-- WHAT TO PRODUCE --
Please transcribe exactly, and only, the lines of the data below between the line holding "Task: Select the Rp100.000 amount entry" and the line holding "Go to the Functions tab", inclusive.

-- Collected data entries --
--

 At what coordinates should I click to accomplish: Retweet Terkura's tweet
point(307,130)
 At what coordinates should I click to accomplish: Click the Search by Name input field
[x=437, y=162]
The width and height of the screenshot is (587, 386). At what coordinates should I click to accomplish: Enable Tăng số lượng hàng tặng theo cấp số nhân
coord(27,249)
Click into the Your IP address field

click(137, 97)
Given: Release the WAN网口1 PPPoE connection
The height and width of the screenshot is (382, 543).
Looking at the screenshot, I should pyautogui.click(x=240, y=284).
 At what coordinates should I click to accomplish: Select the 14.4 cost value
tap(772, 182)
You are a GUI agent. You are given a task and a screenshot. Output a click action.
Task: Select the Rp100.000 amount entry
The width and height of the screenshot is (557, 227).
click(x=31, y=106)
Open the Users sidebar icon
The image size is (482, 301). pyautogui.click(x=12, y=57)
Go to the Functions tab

--

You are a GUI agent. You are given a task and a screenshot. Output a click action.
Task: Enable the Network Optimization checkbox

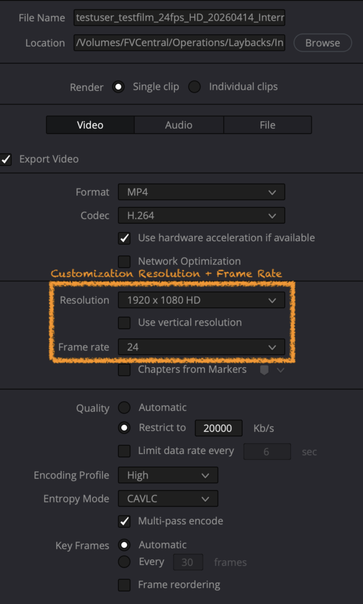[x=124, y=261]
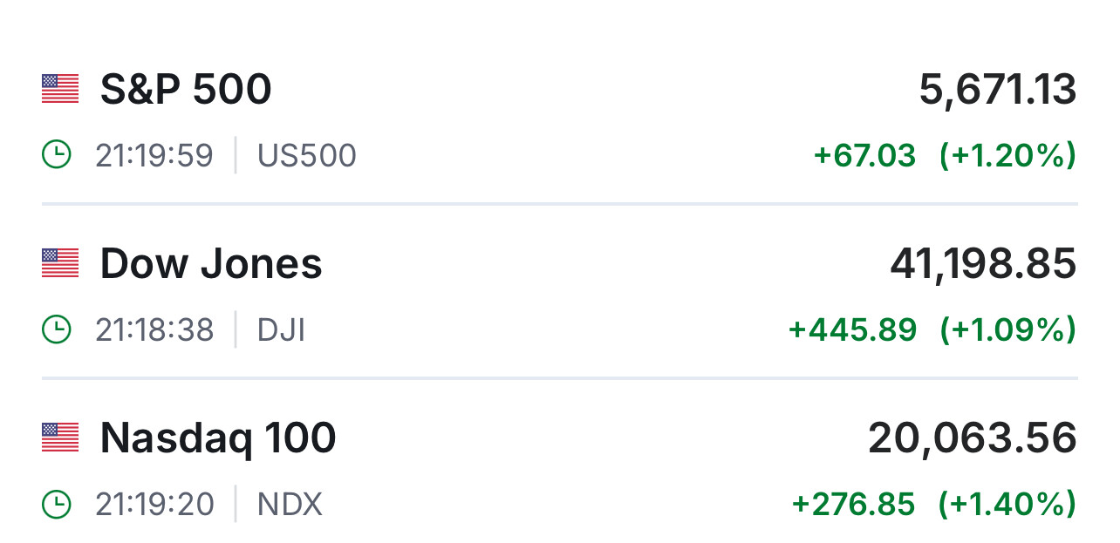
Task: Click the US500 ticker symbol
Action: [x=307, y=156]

--

-- EXERCISE ANSWER --
Task: Select the Rp100.000 amount entry
The width and height of the screenshot is (557, 227).
click(x=31, y=106)
Open the Users sidebar icon
The image size is (482, 301). pyautogui.click(x=12, y=57)
Go to the Functions tab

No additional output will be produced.